Copy the data below word for word, leaving out the pictures.
____________
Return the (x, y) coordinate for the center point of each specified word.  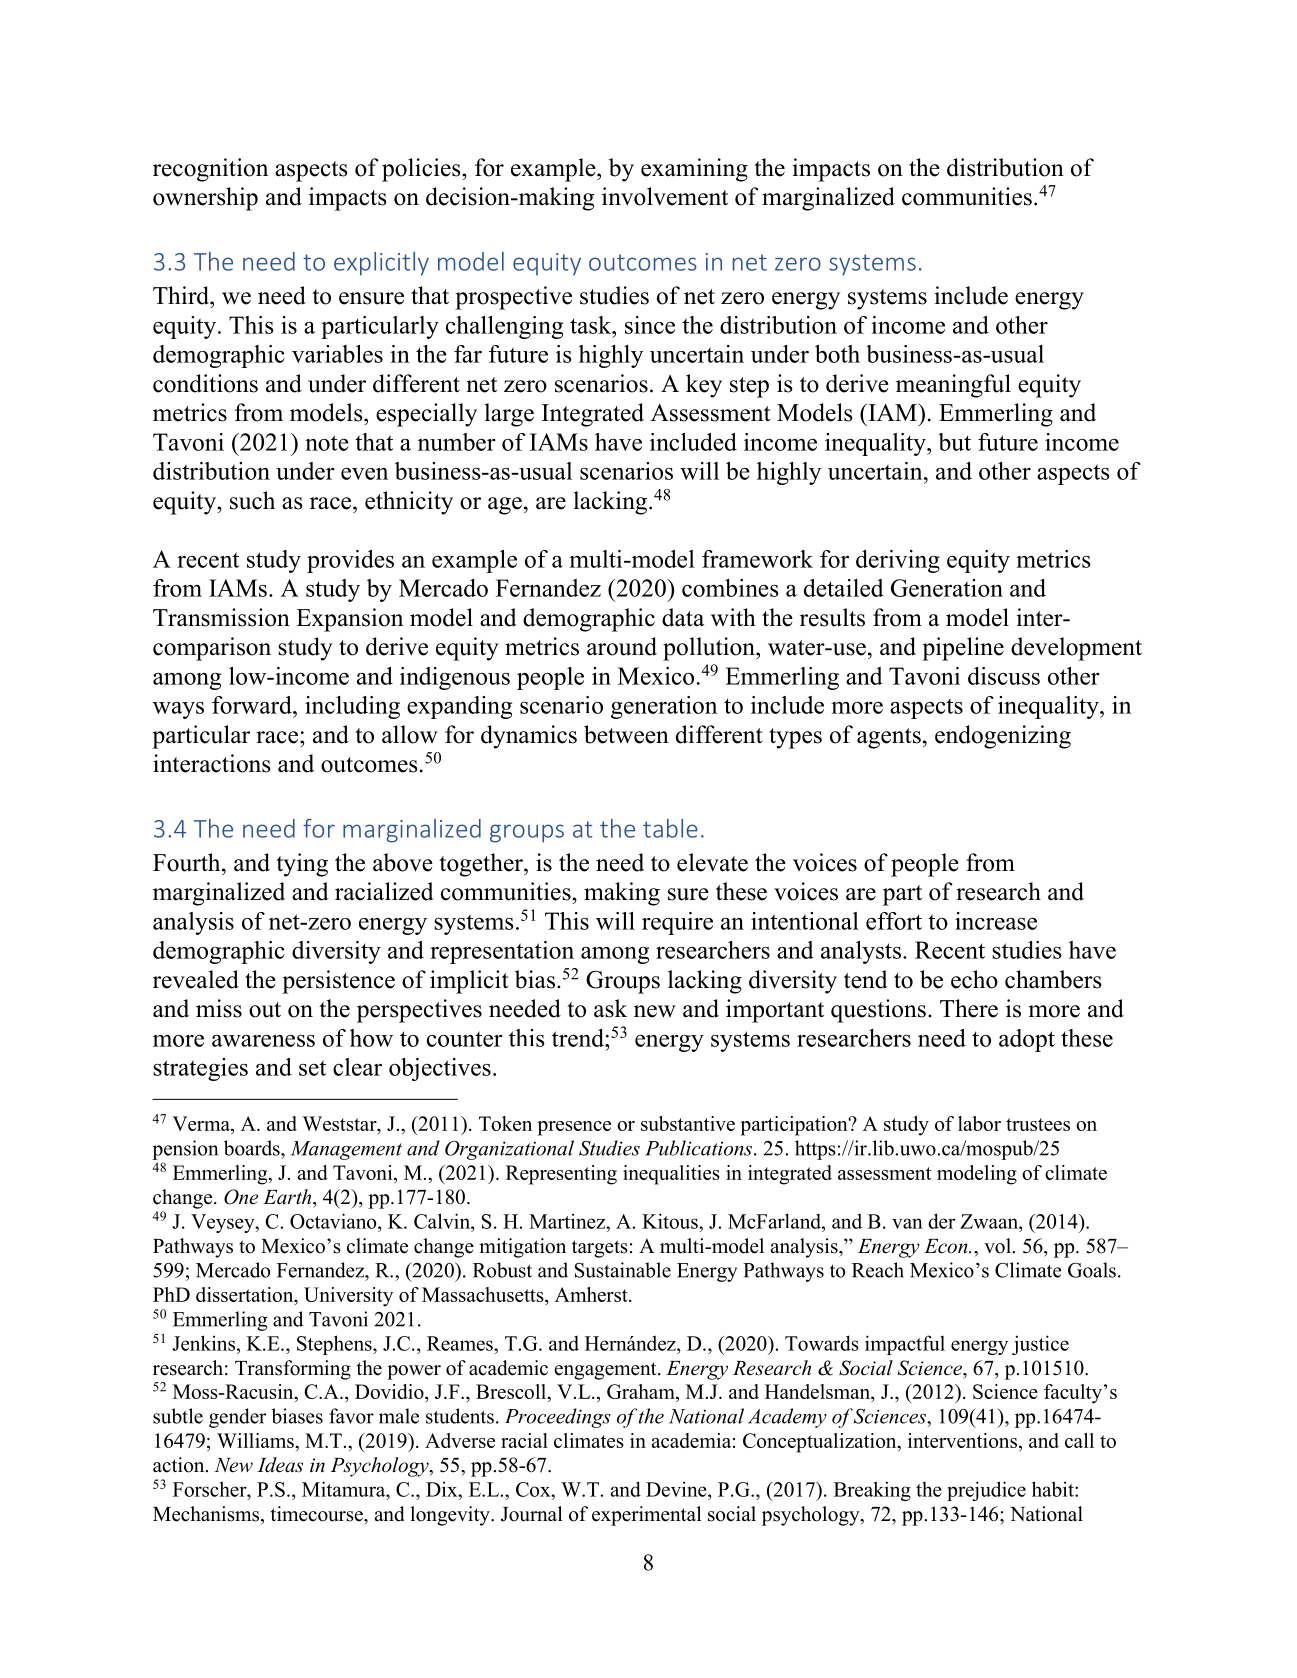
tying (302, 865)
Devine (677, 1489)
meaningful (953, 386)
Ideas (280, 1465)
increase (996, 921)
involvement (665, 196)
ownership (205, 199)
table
____________
# ANSWER FOR THIS EXERCISE
Return the (x, y) coordinate for the center point of each specified word.  
tying (302, 865)
Devine (677, 1489)
meaningful (953, 386)
Ideas (280, 1465)
increase (996, 921)
involvement (665, 196)
ownership (205, 199)
table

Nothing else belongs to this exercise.